Saved data entries:
────────────────

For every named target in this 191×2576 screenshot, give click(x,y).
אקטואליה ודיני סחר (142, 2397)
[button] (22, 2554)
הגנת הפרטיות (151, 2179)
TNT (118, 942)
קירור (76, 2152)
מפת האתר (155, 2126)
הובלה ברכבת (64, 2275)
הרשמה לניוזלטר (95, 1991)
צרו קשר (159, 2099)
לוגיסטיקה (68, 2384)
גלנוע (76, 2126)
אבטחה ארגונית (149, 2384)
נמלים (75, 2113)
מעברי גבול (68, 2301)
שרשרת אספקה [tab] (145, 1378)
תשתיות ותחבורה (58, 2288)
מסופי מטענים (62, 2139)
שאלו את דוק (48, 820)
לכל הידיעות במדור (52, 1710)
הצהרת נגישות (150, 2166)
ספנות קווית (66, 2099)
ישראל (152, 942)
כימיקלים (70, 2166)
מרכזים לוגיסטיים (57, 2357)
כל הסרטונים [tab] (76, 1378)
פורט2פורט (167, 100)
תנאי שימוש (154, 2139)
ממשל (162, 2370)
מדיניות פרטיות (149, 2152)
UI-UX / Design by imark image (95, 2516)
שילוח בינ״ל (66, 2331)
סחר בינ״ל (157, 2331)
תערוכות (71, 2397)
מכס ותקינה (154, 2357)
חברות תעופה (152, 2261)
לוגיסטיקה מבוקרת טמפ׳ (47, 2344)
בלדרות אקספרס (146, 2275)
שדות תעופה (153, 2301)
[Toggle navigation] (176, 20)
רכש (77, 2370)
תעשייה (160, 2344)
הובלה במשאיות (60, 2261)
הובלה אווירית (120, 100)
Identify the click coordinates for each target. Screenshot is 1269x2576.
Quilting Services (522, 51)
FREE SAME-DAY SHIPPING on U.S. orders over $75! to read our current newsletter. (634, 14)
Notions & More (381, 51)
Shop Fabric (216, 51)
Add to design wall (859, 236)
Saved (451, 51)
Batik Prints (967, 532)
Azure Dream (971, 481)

────────────────

— DIRECTIONS —
Copy the records above exactly, from the first line through the line containing "הובלה אווירית (120, 100)", and include nothing else.

— SOLVED PROBLEM —
For every named target in this 191×2576 screenshot, give click(x,y).
אקטואליה ודיני סחר (142, 2397)
[button] (22, 2554)
הגנת הפרטיות (151, 2179)
TNT (118, 942)
קירור (76, 2152)
מפת האתר (155, 2126)
הובלה ברכבת (64, 2275)
הרשמה לניוזלטר (95, 1991)
צרו קשר (159, 2099)
לוגיסטיקה (68, 2384)
גלנוע (76, 2126)
אבטחה ארגונית (149, 2384)
נמלים (75, 2113)
מעברי גבול (68, 2301)
שרשרת אספקה [tab] (145, 1378)
תשתיות ותחבורה (58, 2288)
מסופי מטענים (62, 2139)
שאלו את דוק (48, 820)
לכל הידיעות במדור (52, 1710)
הצהרת נגישות (150, 2166)
ספנות קווית (66, 2099)
ישראל (152, 942)
כימיקלים (70, 2166)
מרכזים לוגיסטיים (57, 2357)
כל הסרטונים [tab] (76, 1378)
פורט2פורט (167, 100)
תנאי שימוש (154, 2139)
ממשל (162, 2370)
מדיניות פרטיות (149, 2152)
UI-UX / Design by imark image (95, 2516)
שילוח בינ״ל (66, 2331)
סחר בינ״ל (157, 2331)
תערוכות (71, 2397)
מכס ותקינה (154, 2357)
חברות תעופה (152, 2261)
לוגיסטיקה מבוקרת טמפ׳ (47, 2344)
בלדרות אקספרס (146, 2275)
שדות תעופה (153, 2301)
[Toggle navigation] (176, 20)
רכש (77, 2370)
תעשייה (160, 2344)
הובלה במשאיות (60, 2261)
הובלה אווירית (120, 100)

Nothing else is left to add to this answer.